Technology and Jobs: Should Workers Worry?
Responding to a question from Maryland at 46:20:
Barro: "...you could have a gradual decline in hours worked per week by a full-time employee and a gradual decline in the number of years that people participate in the labor force and that would do a lot on the labor supply side to deal with declines in labor demand..."
Delong: "And in America it's puzzling we haven't... right? That we've been stuck at forty hours a week as full time or so since world war II even though there's been 75 years since then..."
Writing in Fortune magazine 61 years ago, Daniel Seligman predicted achievement of the four-day week by 1980. He based that prediction on projection of historical trends. It didn't happen.
The future of work has a chequered past.
"And in America it's puzzling we haven't... right?"
Wrong. It's only puzzling if you don't know anything about the role of American economists in opposing, castigating and ridiculing proposals for work time reduction ("economists call it the lump of labor fallacy -- the idea that there is only a fixed amount of work to be done").

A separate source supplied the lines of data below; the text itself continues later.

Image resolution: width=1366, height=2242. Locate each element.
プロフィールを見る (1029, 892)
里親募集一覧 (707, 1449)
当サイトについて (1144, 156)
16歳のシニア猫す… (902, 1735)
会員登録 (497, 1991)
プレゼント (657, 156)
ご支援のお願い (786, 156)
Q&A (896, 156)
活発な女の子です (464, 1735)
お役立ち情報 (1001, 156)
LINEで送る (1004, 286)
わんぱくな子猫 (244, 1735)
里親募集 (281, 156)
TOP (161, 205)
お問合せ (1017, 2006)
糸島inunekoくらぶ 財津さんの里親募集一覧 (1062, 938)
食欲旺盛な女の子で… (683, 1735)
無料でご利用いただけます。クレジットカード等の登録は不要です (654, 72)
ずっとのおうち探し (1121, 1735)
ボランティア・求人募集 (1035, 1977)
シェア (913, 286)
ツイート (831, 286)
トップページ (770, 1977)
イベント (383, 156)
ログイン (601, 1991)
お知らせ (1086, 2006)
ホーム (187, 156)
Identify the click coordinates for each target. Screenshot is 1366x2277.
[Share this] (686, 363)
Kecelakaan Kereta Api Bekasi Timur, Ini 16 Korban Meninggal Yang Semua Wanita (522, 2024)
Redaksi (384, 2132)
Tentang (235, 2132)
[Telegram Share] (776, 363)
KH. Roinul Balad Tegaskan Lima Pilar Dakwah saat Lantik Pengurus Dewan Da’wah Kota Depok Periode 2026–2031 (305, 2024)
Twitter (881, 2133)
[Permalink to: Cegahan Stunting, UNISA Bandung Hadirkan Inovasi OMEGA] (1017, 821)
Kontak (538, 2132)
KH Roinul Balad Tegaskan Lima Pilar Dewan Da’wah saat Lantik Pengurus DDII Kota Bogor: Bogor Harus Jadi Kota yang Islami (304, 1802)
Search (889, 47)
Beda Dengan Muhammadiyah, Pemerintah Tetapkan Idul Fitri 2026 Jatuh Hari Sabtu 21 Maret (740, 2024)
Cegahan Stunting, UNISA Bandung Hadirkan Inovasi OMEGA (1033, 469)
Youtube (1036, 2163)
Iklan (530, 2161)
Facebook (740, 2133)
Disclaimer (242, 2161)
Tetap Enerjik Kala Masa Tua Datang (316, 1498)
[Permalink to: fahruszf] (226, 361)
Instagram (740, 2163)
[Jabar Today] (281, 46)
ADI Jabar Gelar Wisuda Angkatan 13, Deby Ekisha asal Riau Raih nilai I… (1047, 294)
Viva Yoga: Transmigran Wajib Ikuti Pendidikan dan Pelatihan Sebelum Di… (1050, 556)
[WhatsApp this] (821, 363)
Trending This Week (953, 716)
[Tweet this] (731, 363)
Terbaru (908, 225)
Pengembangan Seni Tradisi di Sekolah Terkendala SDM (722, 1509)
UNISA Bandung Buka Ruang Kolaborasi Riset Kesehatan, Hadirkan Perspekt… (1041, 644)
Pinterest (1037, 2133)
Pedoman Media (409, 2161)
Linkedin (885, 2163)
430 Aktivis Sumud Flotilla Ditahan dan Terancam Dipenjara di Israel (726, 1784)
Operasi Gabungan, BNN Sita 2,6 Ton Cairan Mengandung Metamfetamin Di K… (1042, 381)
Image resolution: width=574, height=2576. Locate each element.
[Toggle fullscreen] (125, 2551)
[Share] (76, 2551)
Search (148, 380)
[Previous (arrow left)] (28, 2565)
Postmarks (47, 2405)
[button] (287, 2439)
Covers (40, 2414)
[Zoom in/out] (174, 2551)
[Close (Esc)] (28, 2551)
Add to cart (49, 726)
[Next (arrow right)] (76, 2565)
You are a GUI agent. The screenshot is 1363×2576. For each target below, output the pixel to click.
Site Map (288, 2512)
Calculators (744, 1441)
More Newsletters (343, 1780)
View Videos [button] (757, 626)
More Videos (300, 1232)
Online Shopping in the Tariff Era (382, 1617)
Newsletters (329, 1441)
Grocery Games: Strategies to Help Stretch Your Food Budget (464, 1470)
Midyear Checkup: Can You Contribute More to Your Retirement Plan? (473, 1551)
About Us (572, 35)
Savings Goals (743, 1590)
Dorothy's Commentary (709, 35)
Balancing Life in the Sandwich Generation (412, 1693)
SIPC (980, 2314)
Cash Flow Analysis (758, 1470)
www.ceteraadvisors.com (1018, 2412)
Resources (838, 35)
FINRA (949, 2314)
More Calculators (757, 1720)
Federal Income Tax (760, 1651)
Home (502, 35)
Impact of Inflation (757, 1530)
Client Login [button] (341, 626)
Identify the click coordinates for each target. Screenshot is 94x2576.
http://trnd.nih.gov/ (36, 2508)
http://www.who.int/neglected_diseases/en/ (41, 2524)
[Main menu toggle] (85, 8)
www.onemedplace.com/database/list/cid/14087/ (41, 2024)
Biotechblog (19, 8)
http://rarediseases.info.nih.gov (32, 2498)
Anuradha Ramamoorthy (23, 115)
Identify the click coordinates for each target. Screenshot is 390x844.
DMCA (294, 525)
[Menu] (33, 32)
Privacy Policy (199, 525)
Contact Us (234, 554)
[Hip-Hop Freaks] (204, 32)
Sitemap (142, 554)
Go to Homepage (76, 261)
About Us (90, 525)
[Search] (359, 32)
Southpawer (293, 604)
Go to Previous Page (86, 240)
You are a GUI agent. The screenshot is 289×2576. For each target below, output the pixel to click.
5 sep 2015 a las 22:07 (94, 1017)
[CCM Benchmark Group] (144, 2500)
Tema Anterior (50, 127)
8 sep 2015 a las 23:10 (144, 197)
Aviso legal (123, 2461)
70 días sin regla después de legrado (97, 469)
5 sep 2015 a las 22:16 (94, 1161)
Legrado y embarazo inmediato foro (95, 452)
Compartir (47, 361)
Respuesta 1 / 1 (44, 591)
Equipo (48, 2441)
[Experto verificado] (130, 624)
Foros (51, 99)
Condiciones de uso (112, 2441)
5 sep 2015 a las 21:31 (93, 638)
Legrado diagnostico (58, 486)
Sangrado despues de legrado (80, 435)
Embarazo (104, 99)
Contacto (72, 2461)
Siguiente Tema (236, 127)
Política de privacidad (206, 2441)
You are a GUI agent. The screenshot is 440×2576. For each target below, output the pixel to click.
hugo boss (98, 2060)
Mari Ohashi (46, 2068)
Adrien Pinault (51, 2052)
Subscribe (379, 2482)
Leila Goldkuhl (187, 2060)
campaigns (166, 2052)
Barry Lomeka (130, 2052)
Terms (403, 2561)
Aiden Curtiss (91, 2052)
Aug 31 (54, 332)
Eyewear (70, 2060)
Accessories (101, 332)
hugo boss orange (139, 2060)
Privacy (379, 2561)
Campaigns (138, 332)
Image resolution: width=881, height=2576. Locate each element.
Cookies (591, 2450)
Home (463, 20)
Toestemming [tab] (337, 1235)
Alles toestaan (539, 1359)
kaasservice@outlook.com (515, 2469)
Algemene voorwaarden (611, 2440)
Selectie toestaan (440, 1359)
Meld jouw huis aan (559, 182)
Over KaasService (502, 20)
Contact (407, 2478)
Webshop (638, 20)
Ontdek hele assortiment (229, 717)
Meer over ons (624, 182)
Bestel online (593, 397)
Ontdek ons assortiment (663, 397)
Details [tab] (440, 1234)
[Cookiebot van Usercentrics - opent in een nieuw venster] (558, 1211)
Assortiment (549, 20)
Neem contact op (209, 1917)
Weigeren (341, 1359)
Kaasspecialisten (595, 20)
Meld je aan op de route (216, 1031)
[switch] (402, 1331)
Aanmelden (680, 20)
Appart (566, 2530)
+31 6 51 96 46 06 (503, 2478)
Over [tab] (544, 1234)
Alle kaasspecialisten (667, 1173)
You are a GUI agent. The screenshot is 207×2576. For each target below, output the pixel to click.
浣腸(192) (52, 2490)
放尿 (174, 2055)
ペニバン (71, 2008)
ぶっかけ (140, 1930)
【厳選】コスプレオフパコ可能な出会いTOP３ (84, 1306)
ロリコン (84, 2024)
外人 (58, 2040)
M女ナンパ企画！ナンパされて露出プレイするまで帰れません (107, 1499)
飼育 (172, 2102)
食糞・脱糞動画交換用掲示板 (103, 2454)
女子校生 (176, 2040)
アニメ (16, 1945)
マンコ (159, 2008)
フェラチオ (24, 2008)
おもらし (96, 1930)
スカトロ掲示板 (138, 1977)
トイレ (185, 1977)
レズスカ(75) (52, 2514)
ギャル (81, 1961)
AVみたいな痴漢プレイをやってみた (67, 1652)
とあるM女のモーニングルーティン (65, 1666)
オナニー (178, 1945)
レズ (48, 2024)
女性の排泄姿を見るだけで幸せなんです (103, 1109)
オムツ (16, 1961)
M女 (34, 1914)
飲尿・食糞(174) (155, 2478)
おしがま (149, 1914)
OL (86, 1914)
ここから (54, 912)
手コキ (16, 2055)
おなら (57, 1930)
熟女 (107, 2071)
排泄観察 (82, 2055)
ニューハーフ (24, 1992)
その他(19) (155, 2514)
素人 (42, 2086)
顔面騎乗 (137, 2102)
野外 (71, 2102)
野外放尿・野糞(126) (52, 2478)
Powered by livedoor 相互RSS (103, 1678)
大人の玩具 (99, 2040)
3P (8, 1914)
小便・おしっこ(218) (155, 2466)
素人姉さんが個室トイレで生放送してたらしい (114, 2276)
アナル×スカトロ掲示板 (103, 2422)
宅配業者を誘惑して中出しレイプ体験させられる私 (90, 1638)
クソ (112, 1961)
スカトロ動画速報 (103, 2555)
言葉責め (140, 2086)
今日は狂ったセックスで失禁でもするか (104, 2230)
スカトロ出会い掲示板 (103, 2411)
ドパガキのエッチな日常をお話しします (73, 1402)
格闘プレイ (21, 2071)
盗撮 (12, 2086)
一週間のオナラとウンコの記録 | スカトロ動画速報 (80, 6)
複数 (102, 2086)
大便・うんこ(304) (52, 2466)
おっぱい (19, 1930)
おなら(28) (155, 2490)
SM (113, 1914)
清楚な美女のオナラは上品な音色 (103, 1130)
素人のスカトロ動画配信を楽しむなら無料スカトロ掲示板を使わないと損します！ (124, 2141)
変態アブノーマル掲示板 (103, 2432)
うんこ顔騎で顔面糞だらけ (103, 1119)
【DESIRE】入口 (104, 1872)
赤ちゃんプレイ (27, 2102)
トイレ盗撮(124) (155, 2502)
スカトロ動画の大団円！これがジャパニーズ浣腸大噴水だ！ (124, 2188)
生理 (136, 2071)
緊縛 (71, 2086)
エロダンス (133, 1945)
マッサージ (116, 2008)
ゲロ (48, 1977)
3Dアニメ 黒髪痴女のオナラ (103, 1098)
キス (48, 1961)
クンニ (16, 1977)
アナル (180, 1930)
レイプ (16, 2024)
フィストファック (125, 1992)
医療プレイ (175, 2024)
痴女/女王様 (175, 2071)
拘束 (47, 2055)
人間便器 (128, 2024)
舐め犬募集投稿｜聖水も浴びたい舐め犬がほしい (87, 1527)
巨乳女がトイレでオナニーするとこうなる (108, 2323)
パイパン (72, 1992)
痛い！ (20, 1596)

Larry Summers remembers: "when I was an undergraduate at MIT in the 1960s there was a whole round of concern about this -- will automation displace all the employment? And what I was taught as an undergraduate was that basically the people who thought it would were a bunch of idiot Luddites and that obviously there would eventually be enough demand and it would all sort of work itself out, and if people got more productive they'd be richer and they'd spend and maybe we needed some transition assistance, but that it was all basically going to be okay. That was what I was taught."
Puzzle solved!
Who works a 40 hour week any more?
ReplyDelete"In the U.S., 85.8 percent of males and 66.5 percent of females work more than 40 hours per week." Source: The U.S. is the Most Overworked Developed Nation in the World – When do we Draw the Line? 20Something Finance.